On November 18, 1943, Sir Arthur Harris started the Battle of Berlin. This was his last chance to prove the proposition that strategic bombing could win wars. He announced that the Battle of Berlin would knock Germany out of the War. In November 1943, Harris’s bomber force was finally ready to do what it was designed to do: smash Hitler’s empire by demolishing Berlin. The Battle of Berlin started with a success, like the first attack on Hamburg on July 24. We attacked Berlin with 444 bombers, and only 9 were lost. Our losses were small, not because of WINDOW, but because of clever tactics. Two bomber forces were out that night, one going to Berlin and one to Mannheim. The German controllers were confused and sent most of the fighters to Mannheim.

After that first attempt on Berlin, Sir Arthur ordered 15 more heavy attacks, expecting to destroy that city as thoroughly as he had destroyed Hamburg. All through the winter of 1943 and ‘44, the bombers hammered away at Berlin. The weather that winter was worse than usual, covering the city with cloud for weeks on end. Our photoreconnaissance planes could bring back no pictures to show how poorly we were doing. As the attacks went on, the German defenses grew stronger, our losses heavier, and the “scatter” of the bombs worse. We never raised a firestorm in Berlin. On March 24, in the last of the 16 attacks, we lost 72 out of 791 bombers, a loss rate of 9 percent, and Sir Arthur admitted defeat. The battle cost us 492 bombers with more than 3,000 aircrew. For all that, industrial production in Berlin continued to increase, and the operations of government were never seriously disrupted.

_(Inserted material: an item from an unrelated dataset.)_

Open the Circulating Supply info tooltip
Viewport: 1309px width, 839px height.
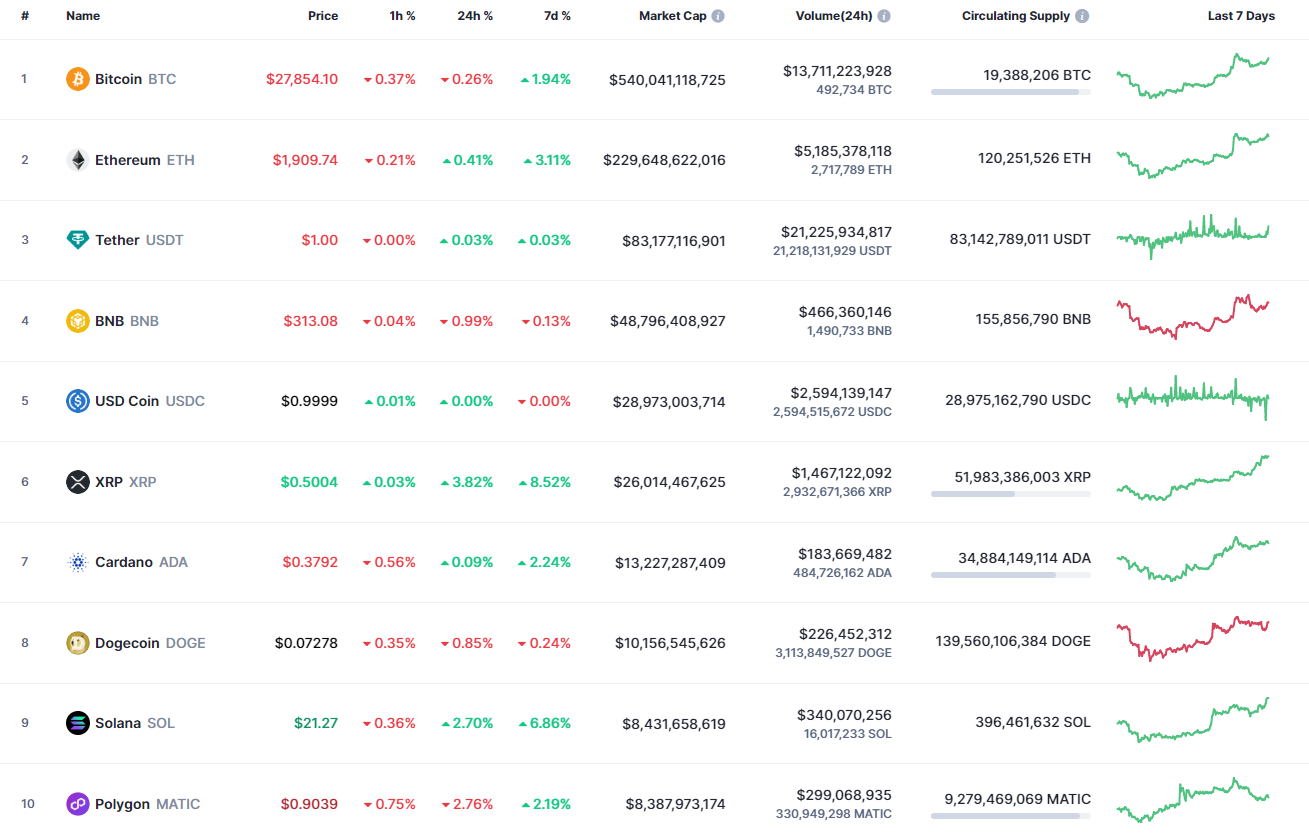coord(1083,15)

There were two main reasons why Germany won the Battle of Berlin. First, the city is more modern and less dense than Hamburg, spread out over an area as large as London with only half of London’s population; so it did not burn well. Second, the repeated attacks along the same routes allowed the German fighters to find the bomber stream earlier and kill bombers more efficiently.

A week after the final attack on Berlin, we suffered an even more crushing defeat. We attacked Nuremberg with 795 bombers and lost 94, a loss rate of almost 12 percent. It was then clear to everybody that such losses were unsustainable. Sir Arthur reluctantly abandoned his dream of winning the War by himself. Bomber Command stopped flying so deep into Germany and spent the summer of 1944 giving tactical support to the Allied armies that were, by then, invading France.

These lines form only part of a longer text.